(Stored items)
+++

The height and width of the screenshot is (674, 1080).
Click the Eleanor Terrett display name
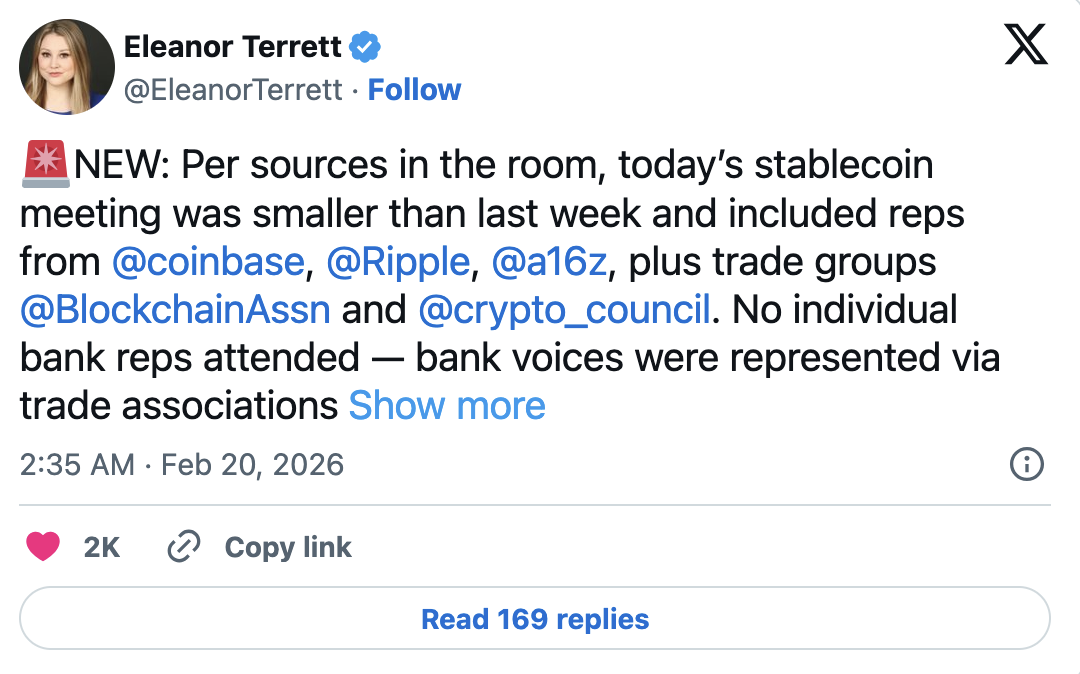[233, 46]
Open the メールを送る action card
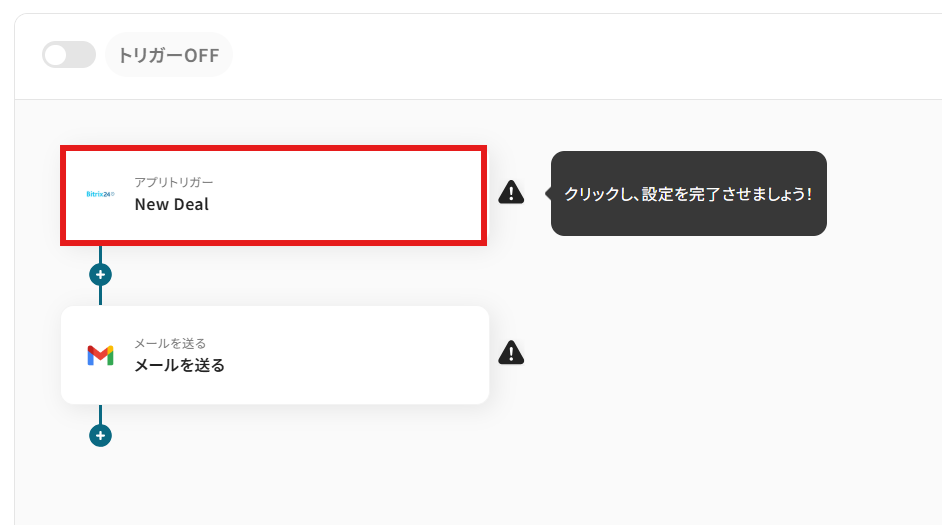This screenshot has height=525, width=942. (275, 355)
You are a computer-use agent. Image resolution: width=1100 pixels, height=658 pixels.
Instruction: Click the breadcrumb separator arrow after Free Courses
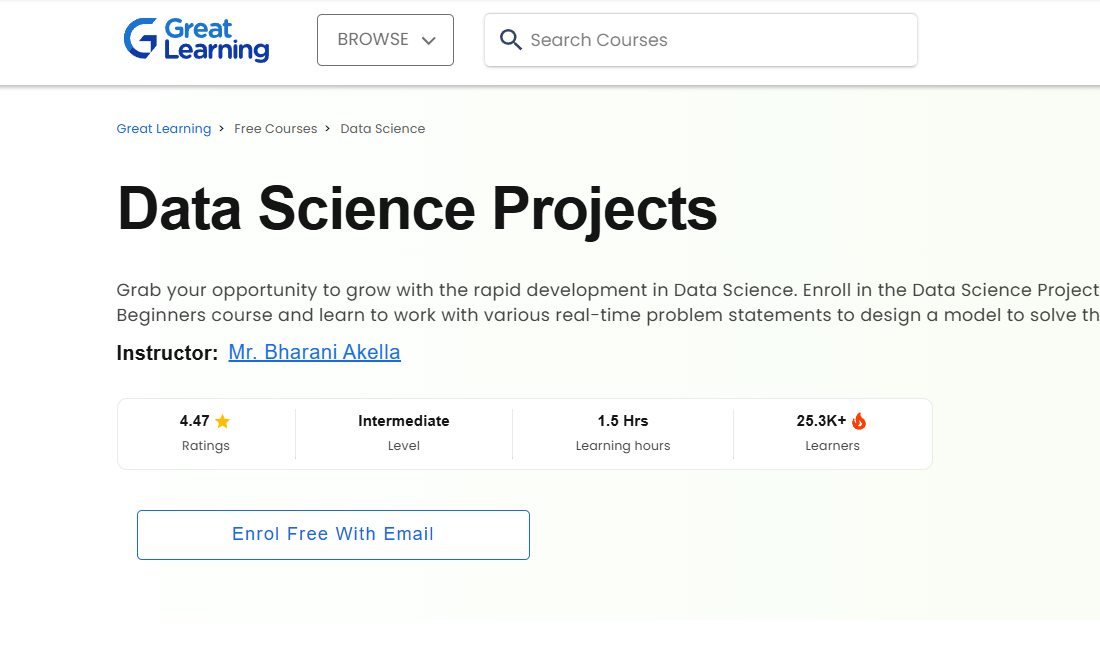click(x=326, y=128)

+++

What you have to do ::
Only the lines from the one containing "You are a computer-use" through the final line of the data are to be written out, exactly as they stand and without pictures.

Solution for this problem ::
You are a computer-use agent. Image resolution: width=1100 pixels, height=658 pixels.
Instruction: Click the breadcrumb separator arrow after Free Courses
click(x=326, y=128)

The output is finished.